## [SET TASK]
Return the stretch of the article on business jargon below that runs from "In the need" up to and including "is a problem.", copied word for word.

## [TEXT PASSAGE]
--
Why business speak is hurting your business

In the need to get on-message about our three-dimensional organisational innovation and text-generation visionary paradigms, individual businesses or pro-active synergies are deploying specialised terms on platforms to connect with new networks and partnerships. Or rather, technology firms regularly rely on jargon or clichés when attempting to convey their ideas to a casual audience. And that is a problem.

The war for clarity in the English language has a long history. Most famously, George Orwell wrote his Politics and the English Language in 1946, in which he railed against what he saw as attempts to obscure the truth through the use of vague writing or dishonest and misleading phrases. Political language, he said, had come to consist “largely of euphemism, question-begging and sheer cloudy vagueness”. While the political regimes and their apologists Orwell was decrying are long gone, within the tech world the use of euphemism and vagueness continues.

Disrupt, disrupt, disrupt
The cliché-riddled and jargon-loving world of technology firms (often start-ups) has been parodied in the popular HBO television series Silicon Valley. In one scene, as start-up firms are pitching their ideas to a panel of technology big wigs and venture capitalists, a montage plays of each unoriginal team reciting the same word: disrupt, disrupt, disrupt.
--
## [DATA BLOCK]

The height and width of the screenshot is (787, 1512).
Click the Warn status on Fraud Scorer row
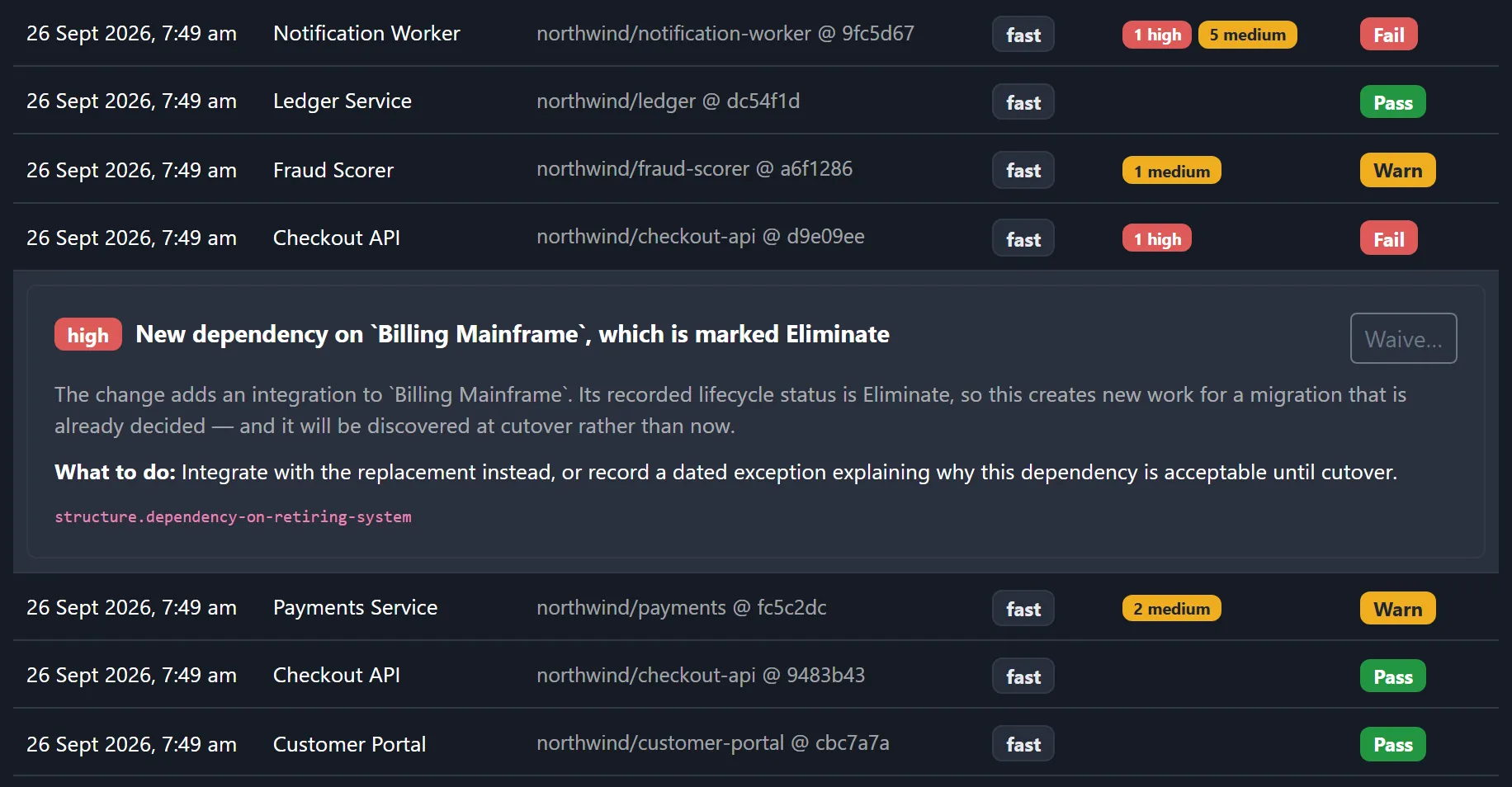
--
## [TASK RESPONSE]
In the need to get on-message about our three-dimensional organisational innovation and text-generation visionary paradigms, individual businesses or pro-active synergies are deploying specialised terms on platforms to connect with new networks and partnerships. Or rather, technology firms regularly rely on jargon or clichés when attempting to convey their ideas to a casual audience. And that is a problem.